Organising and participating in neighbourly work
Neighbourly work refers to helping relatives, friends or neighbours, participating in your housing company activities, or supporting the activities of sports clubs and other such organisations. Neighbourly work does not involve remuneration and it usually does not require any specialist skills. The work is of limited duration and temporary nature.
Neighbourly work may be arranged by individuals, as well as housing companies, school classes, NGOs and other organisations, local authorities, etc. Business enterprises may not arrange neighbourly work parties to carry out their normal work assignments, but they may participate in organising events such as non-profit drives.
People participating in neighbourly work voluntarily donate their contributions free of charge for the benefit of someone in need of help or for the common good.
Neighbourly work can involve cleaning, moving house, renovation, gardening and landscaping, cooking, or any other tasks suitable to be carried out as neighbourly work. By way of example, construction of the base or roof of a small house or a minor renovation of a flat can be carried out as neighbourly work by skilled friends or relatives.
Neighbourly work does not generally require any specialist skills.
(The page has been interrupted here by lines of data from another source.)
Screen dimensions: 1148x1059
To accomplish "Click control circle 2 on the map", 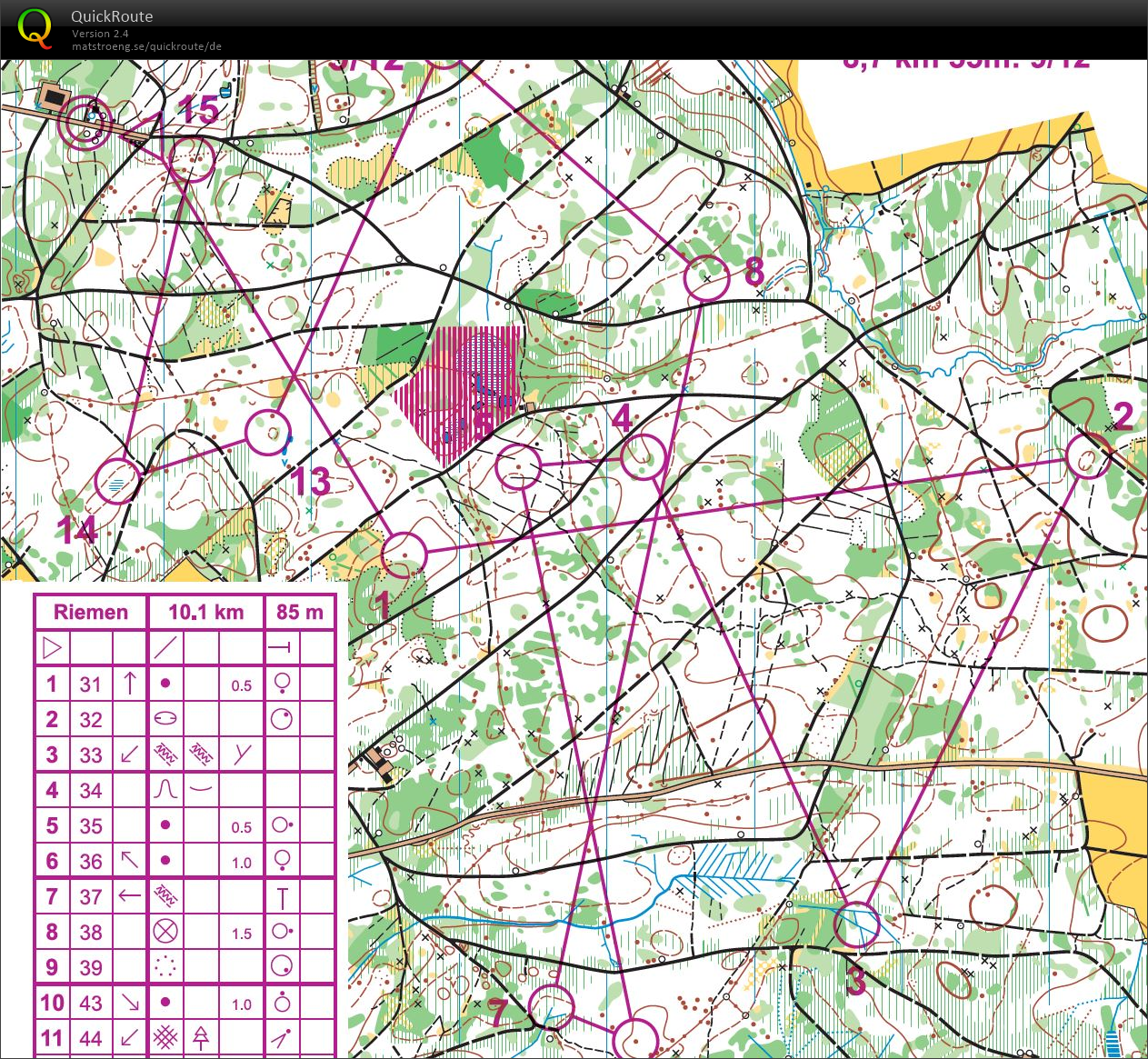I will click(1087, 455).
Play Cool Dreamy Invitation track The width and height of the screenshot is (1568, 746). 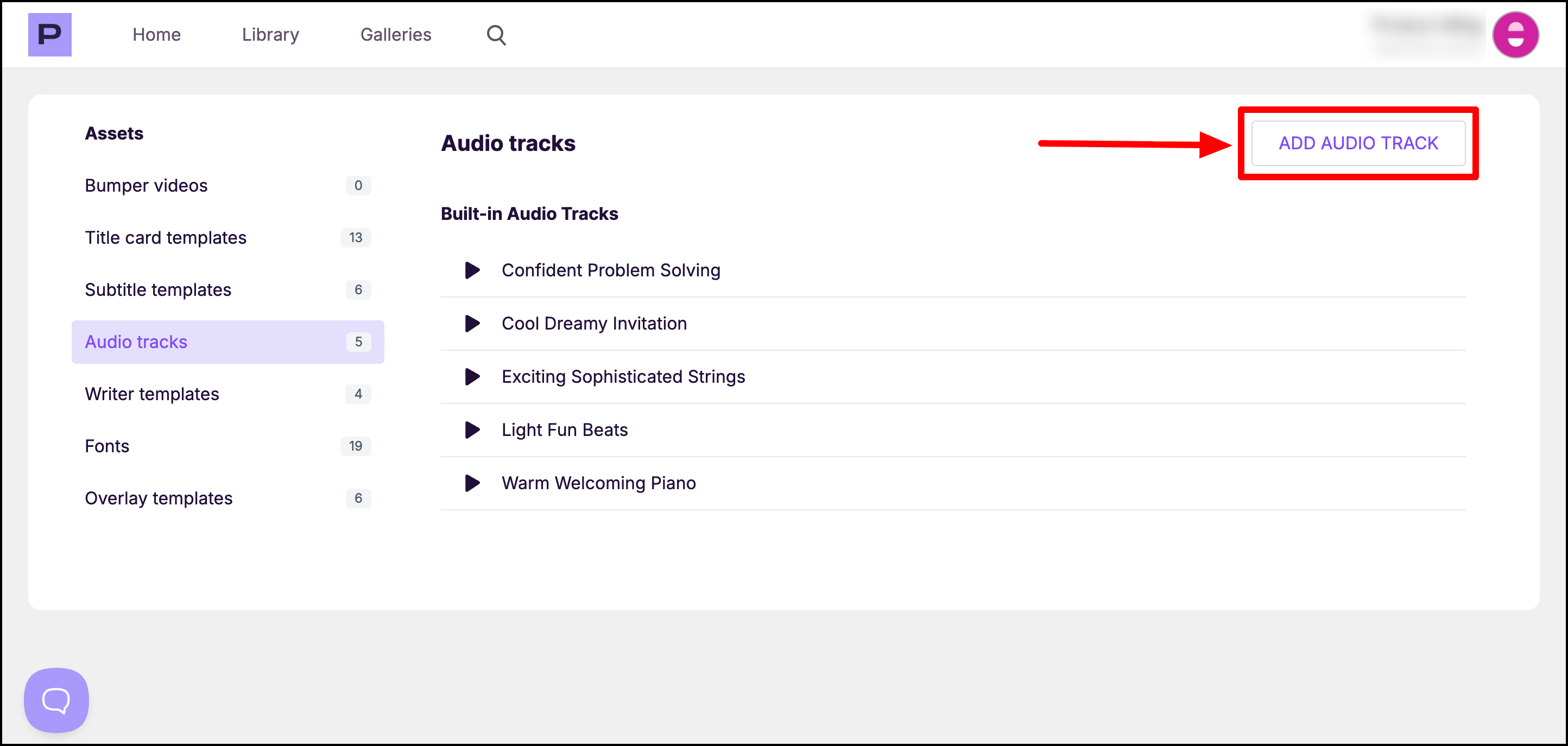tap(472, 323)
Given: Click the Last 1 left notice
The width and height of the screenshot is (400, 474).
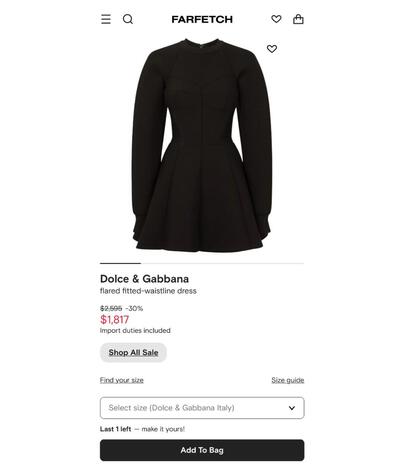Looking at the screenshot, I should tap(115, 429).
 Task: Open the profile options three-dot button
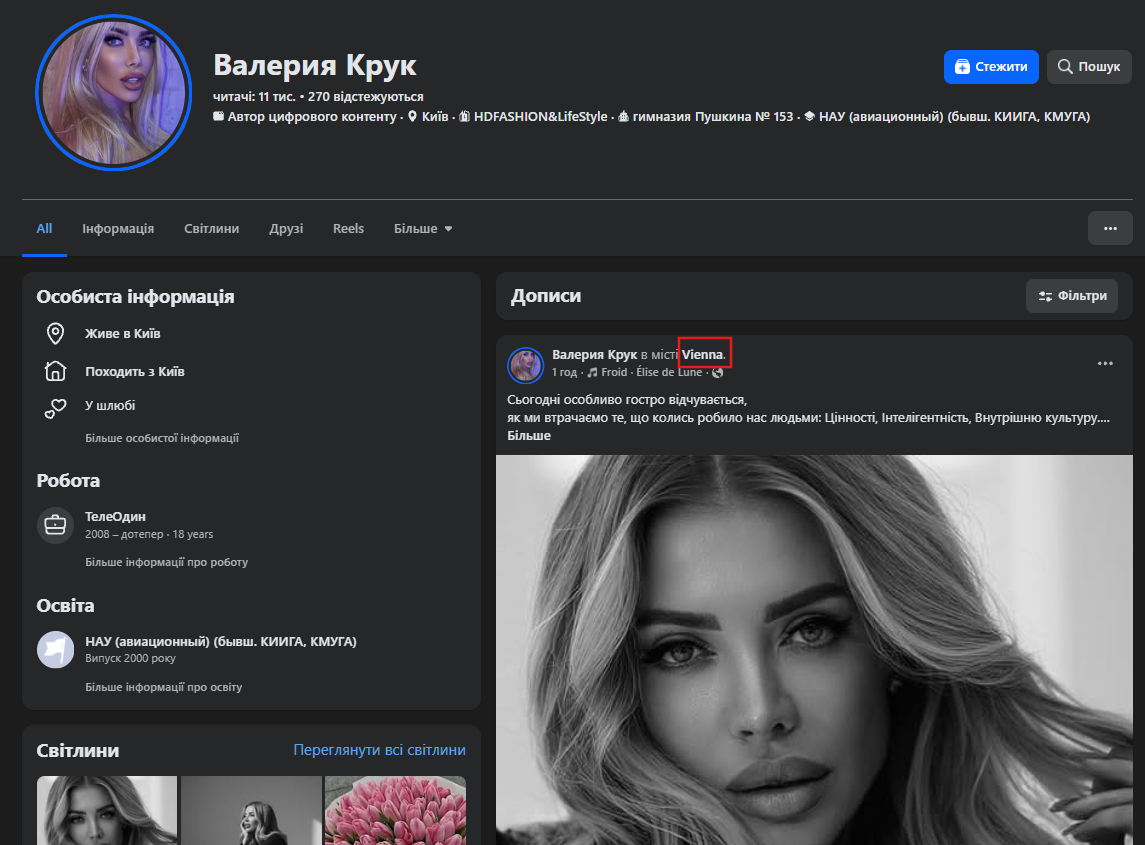coord(1110,228)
The duration of such work must be limited, and the amount of work involved must be reasonable.
Neighbourly work cannot be used to perform any work that should be remunerated by pay, fee or some other benefit. In connection with major neighbourly work parties, the organiser must be able to prove, if required, that no remuneration was paid for the work.
Tasks requiring specialist skills may not be carried out on a neighbourly work or ‘barter’ basis. An accountant and an architect, for example, may not provide each other with their respective contributions as reciprocal neighbourly work. Instead, each is required to invoice the other for their work, so as to include it in their accounting and tax records, as usual.
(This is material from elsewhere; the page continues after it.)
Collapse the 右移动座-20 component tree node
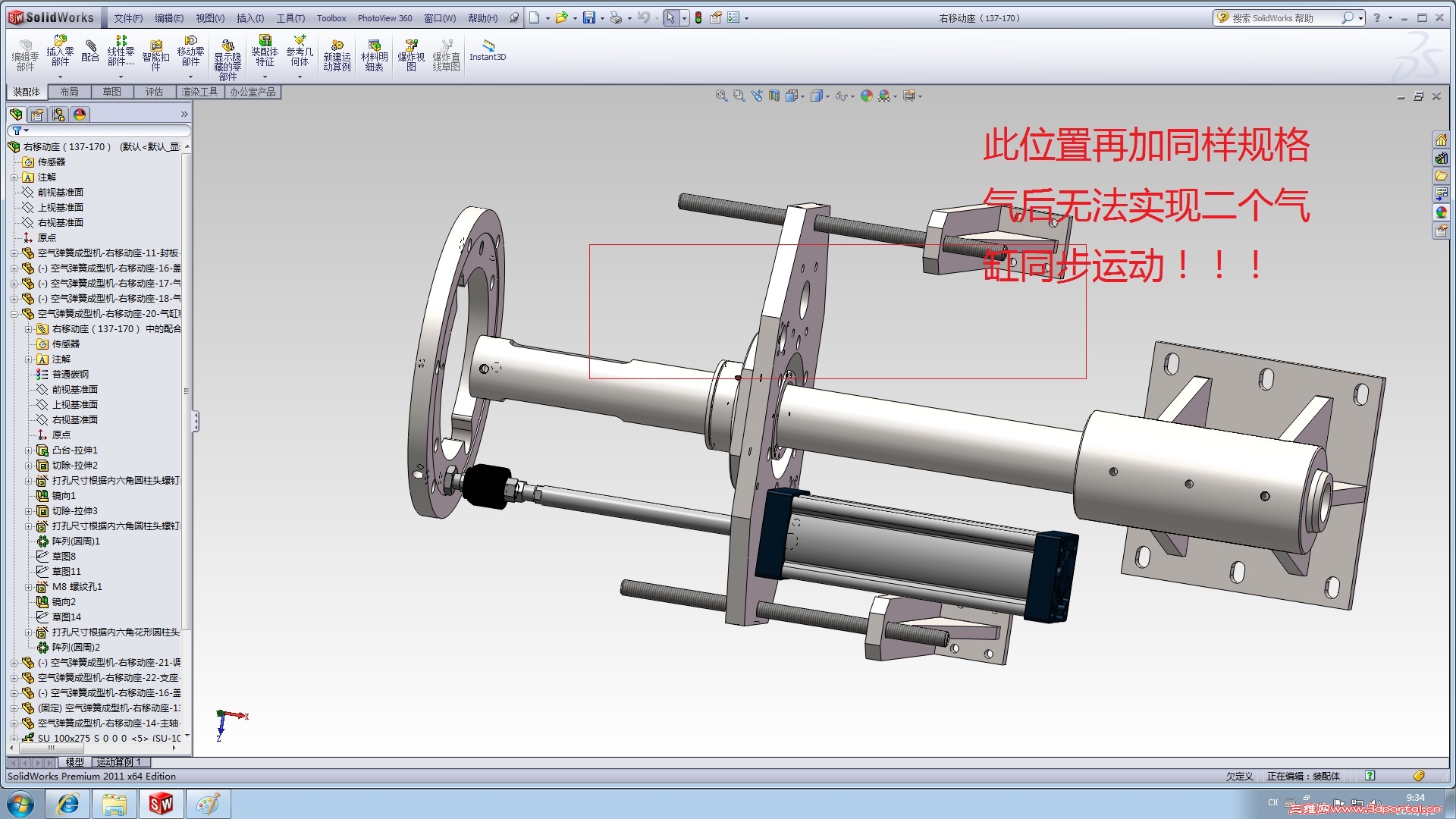The height and width of the screenshot is (819, 1456). (14, 314)
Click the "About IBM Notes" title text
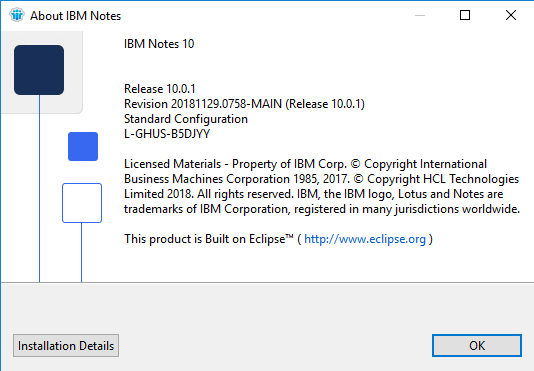The height and width of the screenshot is (371, 534). [x=76, y=16]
While neighbourly work is not included in the scope of the Occupational Safety and Health Act, the organiser may still become liable for damages. The organiser should assume responsibility for the health and safety of participants. Likewise, participants in neighbourly work are obliged to use any personal protective equipment and ancillary equipment provided for them.
Neighbourly work should not be used to carry out any tasks that involve major responsibilities or risk. In practical terms, it is very difficult to hold a neighbourly work participant liable for a construction defect, for example.
It is not compulsory to take out insurance for neighbourly work participants, but it is strongly recommended for work such as construction. A private citizen’s group insurance for neighbourly work also covers any participants not included in the immediate family.
Housing companies can also take out group insurance policies for neighbourly work. These policies generally cover any damage during neighbourly work or other unpaid work that is carried out by inhabitants. The person who caused the damage should submit a claim for indemnity to the relevant insurance company. The housing company is obliged to provide information on the incident.
Participants in neighbourly work parties do not receive pay or any other benefits; nor are they usually reimbursed for expenses. The organiser usually offers them something to eat and drink and the chance to use the sauna, etc.
Traditional neighbourly work carried out without any compensation does not result in any tax consequences for the participants in or the beneficiary of such work. Tax-exempt work also covers unpaid work with direct benefits for the community; maintaining a sports field or selling tickets at an association’s event, for example, does not generate any taxable income and does not involve any obligation to declare.
The tax treatment of any other type of work will be decided by the Finnish Tax Administration on a case-by-case basis. Members of an association may do some work for a party that pays the association for their work. In such cases, the Finnish Tax Administration will decide whether such work is treated as tax-exempt neighbourly work, the association’s taxable business activities, or a situation where an individual is donating some of their taxable earnings to the association, for example.